§ What is needed
In the records below, find the line that contains "Open Klaus Besenthal's portrait photo". Retype that line and all the lines after it through the end, leaving out the pictures.

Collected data
----

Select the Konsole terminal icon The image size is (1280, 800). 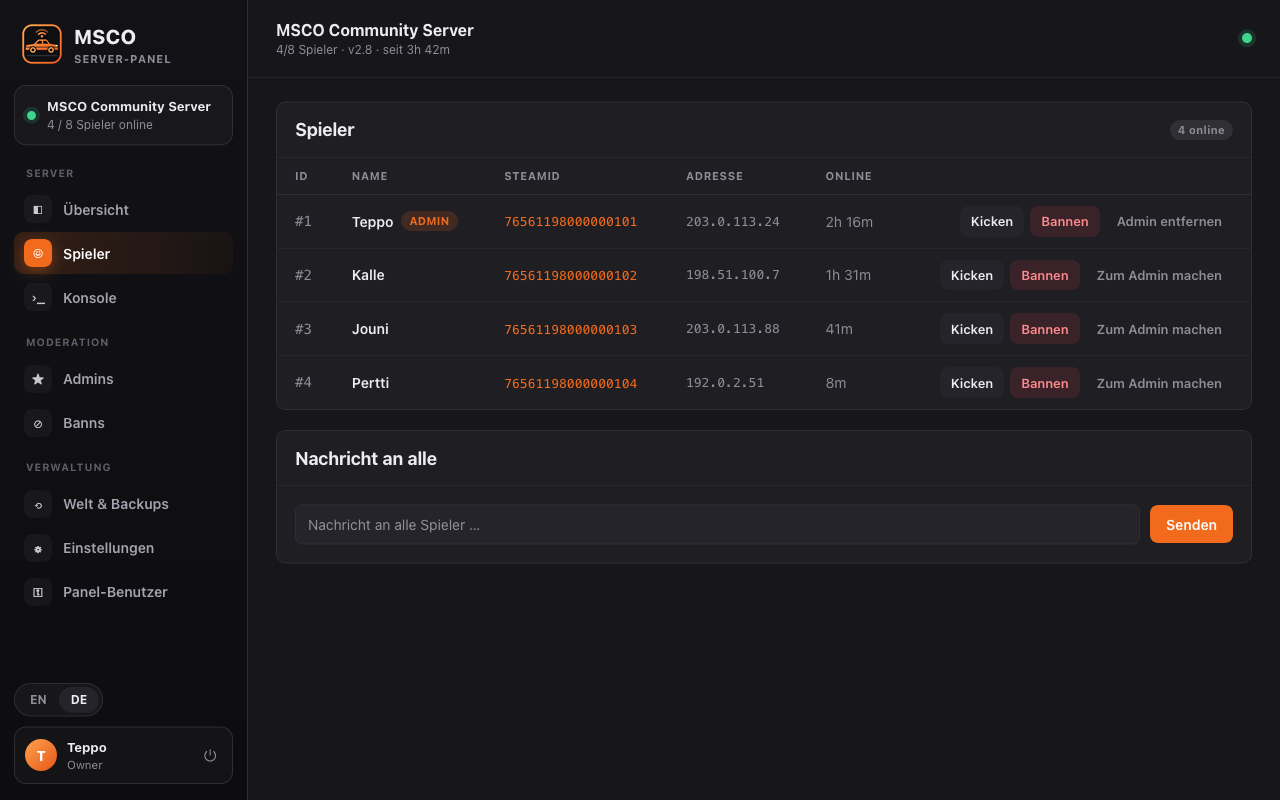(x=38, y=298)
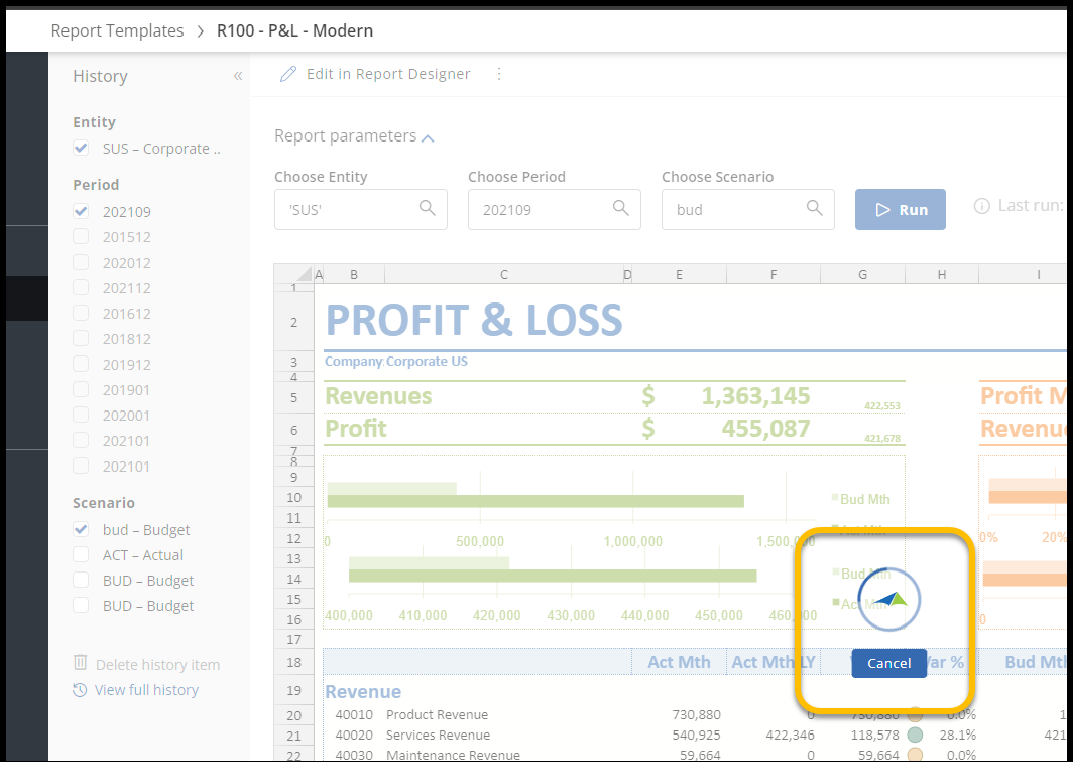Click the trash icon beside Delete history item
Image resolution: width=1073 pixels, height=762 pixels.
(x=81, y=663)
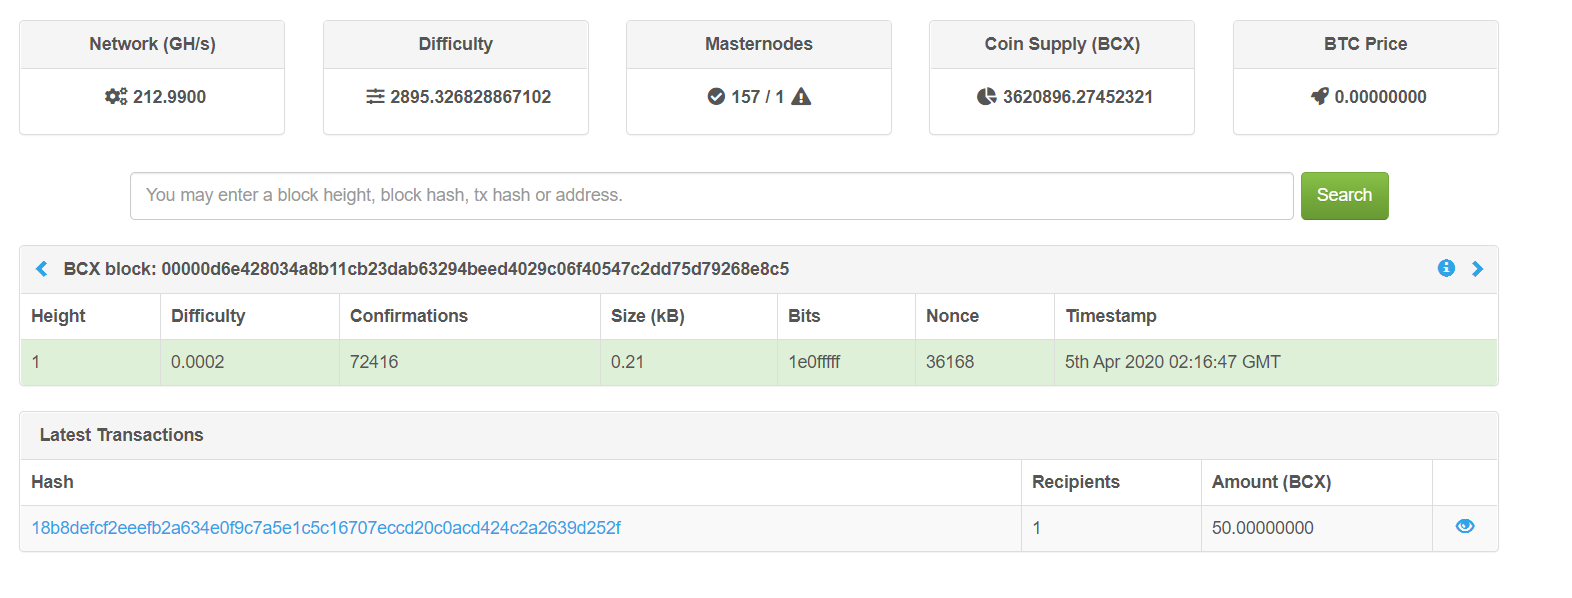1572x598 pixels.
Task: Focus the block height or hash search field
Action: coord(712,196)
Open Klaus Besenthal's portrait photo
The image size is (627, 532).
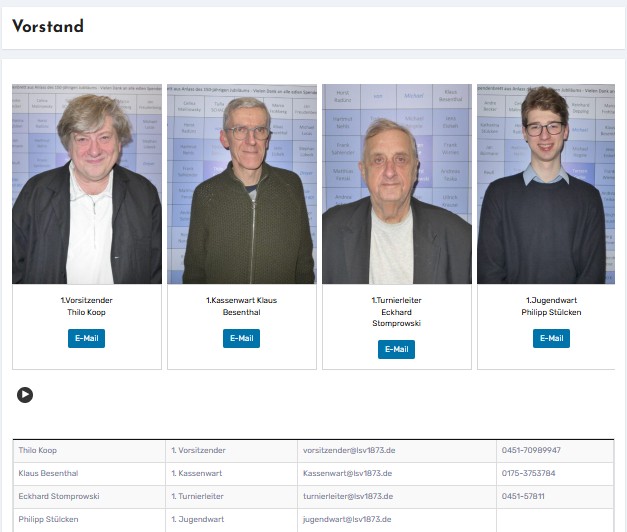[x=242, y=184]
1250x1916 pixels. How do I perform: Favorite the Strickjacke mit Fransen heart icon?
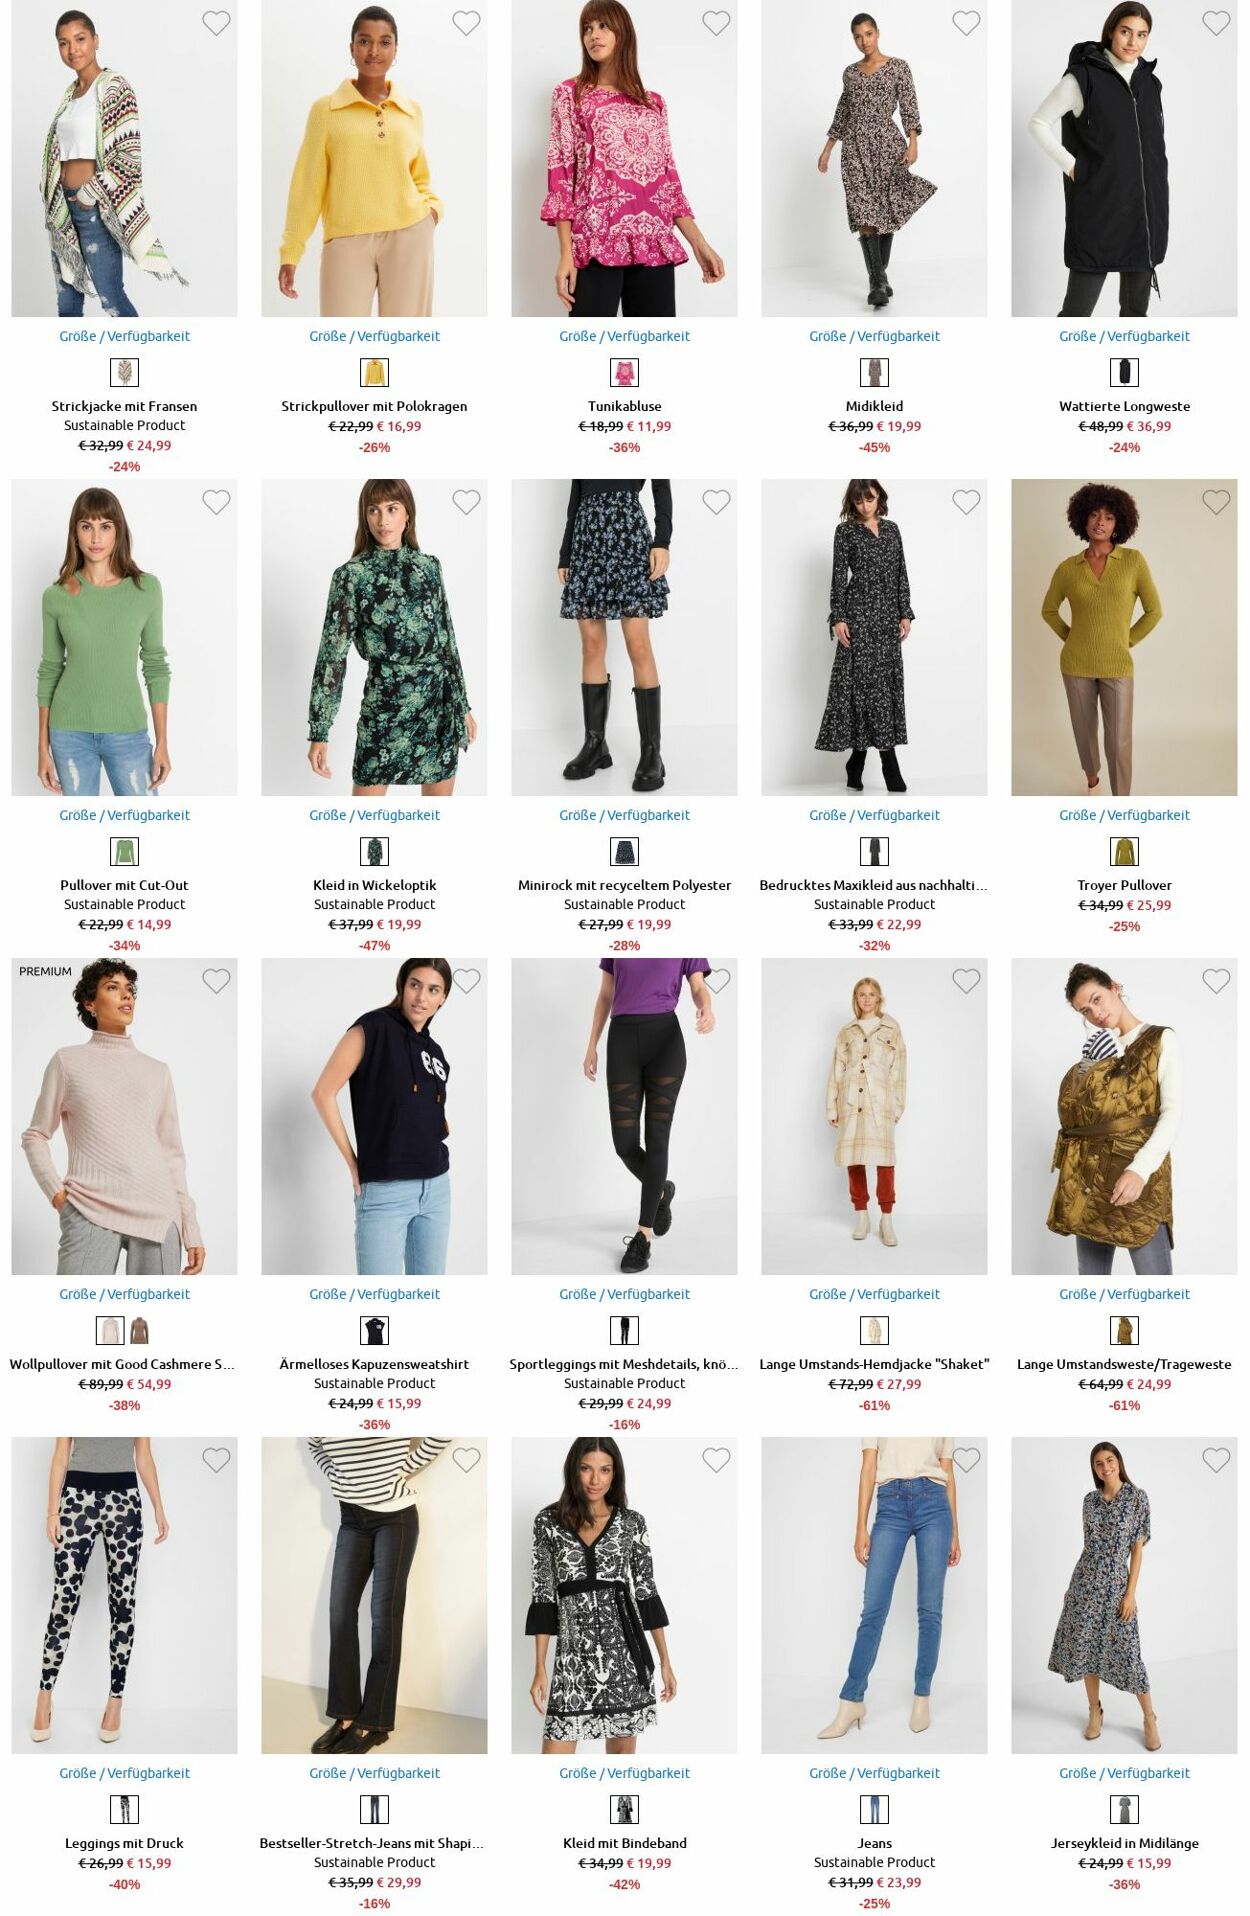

----

§ Result of this exercise
Open Klaus Besenthal's portrait photo
The image size is (627, 532).
[x=242, y=184]
1250x1916 pixels. How do I perform: Favorite the Strickjacke mit Fransen heart icon?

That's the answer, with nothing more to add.